Can someone ELI5 this for a non-mathematician?
The model partially solves the problem but fails to learn the correct loop length:
> An investigation of model errors (Section 5) reveals that, whereas large language models commonly “hallucinate” random solutions, our models fail in principled ways. In almost all cases, the models perform the correct calculations for the long Collatz step, but use the wrong loop lengths, by setting them to the longest loop lengths they have learned so far.
The article is saying the model struggles to learn a particular integer function. https://en.wikipedia.org/wiki/Collatz_conjecture
I'll take a shot at it. Using collatz as the specific target for investigating the underlying concepts here seems like a big red-herring that's going to generate lots of confused takes. (I guess it was done partly to have access to tons of precomputed training data and partly to generate buzz. The title also seems kind of poorly chosen and/or misleading)

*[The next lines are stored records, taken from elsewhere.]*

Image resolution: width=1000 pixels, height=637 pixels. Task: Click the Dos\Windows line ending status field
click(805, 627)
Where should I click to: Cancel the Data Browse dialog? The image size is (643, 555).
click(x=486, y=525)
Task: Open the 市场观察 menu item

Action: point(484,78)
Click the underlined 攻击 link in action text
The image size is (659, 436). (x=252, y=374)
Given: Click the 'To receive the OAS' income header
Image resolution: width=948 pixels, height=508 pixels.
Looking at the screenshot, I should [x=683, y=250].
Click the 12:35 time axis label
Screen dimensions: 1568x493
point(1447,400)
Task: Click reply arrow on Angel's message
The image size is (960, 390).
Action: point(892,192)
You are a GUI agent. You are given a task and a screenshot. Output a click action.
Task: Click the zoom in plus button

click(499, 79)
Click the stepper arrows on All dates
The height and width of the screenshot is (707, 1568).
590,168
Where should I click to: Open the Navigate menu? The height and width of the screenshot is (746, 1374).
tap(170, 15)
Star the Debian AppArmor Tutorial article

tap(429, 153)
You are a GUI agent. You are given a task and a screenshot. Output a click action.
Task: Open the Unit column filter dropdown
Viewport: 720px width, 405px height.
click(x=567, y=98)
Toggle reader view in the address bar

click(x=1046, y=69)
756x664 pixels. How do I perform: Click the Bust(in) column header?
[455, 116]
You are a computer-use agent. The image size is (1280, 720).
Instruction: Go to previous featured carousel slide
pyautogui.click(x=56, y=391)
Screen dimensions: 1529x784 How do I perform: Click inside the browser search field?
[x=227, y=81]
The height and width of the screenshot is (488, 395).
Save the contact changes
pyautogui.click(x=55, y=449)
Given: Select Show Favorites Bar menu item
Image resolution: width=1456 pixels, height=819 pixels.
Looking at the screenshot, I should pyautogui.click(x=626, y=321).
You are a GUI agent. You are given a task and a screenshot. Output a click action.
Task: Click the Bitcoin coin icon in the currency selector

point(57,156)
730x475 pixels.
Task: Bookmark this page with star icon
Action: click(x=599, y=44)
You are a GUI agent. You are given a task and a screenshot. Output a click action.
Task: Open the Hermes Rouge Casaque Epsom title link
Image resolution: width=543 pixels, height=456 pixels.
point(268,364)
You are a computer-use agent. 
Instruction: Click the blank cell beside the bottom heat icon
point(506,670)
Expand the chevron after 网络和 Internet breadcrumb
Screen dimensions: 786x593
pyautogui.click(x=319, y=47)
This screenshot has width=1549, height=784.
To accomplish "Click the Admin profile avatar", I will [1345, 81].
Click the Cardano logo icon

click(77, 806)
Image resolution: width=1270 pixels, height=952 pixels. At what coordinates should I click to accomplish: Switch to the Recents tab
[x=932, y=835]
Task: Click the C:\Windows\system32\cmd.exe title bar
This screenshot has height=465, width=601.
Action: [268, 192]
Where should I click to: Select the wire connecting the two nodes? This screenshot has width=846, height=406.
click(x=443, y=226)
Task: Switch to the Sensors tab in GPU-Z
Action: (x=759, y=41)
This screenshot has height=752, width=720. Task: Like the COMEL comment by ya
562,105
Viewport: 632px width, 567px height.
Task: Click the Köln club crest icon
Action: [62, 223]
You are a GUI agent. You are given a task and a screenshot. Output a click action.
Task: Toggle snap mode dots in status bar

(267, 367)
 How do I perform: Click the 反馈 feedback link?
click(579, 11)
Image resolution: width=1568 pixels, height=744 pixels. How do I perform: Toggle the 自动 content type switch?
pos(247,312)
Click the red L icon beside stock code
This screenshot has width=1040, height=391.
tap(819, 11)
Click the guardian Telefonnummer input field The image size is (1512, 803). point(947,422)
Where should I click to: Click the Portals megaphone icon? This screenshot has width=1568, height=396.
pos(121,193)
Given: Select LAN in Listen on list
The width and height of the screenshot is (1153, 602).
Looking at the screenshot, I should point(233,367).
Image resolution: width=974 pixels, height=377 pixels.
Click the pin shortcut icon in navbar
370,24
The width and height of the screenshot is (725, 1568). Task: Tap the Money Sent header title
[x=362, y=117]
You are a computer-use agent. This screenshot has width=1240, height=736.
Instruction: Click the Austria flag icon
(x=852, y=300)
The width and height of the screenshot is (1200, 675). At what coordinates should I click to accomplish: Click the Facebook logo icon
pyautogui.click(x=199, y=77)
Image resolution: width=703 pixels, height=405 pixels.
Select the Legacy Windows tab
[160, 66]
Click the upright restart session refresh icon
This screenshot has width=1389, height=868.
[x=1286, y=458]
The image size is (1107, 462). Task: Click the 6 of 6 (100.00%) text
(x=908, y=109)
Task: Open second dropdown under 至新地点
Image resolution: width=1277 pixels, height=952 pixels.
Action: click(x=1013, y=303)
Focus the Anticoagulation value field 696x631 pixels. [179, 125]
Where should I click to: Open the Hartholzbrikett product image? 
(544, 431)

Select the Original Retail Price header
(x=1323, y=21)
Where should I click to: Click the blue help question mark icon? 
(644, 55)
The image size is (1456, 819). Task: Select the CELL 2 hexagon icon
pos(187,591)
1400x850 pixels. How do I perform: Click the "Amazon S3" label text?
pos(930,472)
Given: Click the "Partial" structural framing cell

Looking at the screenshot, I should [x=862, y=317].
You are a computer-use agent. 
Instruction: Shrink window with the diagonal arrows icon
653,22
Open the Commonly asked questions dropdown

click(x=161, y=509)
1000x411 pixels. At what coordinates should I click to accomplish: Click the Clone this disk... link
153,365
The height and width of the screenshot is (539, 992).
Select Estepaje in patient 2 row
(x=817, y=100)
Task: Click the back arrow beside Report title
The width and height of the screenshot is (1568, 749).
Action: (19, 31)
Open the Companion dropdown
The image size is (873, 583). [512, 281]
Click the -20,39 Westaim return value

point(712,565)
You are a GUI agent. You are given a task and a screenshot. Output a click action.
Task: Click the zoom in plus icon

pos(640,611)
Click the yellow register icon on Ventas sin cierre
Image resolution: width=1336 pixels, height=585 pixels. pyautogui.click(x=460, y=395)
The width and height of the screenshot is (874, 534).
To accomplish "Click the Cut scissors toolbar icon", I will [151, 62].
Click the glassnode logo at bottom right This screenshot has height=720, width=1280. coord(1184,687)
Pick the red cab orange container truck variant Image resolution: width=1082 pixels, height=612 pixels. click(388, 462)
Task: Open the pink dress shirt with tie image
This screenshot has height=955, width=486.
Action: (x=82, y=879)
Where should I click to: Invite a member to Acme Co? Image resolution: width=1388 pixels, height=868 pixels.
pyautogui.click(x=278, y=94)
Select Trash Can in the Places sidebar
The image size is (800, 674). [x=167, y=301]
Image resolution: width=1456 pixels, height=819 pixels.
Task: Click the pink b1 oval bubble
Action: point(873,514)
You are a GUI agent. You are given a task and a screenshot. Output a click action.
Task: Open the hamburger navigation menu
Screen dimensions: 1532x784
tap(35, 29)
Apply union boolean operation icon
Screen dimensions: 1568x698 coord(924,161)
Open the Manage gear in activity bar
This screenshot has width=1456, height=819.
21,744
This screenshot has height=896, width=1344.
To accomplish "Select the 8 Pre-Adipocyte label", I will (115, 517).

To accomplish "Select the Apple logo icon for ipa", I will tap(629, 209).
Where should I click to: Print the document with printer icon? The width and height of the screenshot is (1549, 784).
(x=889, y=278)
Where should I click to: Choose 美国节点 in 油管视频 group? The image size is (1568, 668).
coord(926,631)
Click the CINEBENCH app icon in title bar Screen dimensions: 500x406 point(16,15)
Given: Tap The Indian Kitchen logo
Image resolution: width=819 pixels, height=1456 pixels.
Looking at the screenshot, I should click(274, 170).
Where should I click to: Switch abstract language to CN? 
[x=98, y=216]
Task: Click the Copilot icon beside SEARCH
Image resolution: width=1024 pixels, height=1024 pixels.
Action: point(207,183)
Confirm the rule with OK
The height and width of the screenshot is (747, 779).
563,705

Really the paper is about mechanistic interpretation and a few results that are maybe surprising. First, the input representation details (base) matters a lot. This is perhaps very disappointing if you liked the idea of "let the models work out the details, they see through the surface features to the very core of things". Second, learning was burst'y with discrete steps, not smooth improvement. This may or may not be surprising or disappointing.. it depends how well you think you can predict the stepping.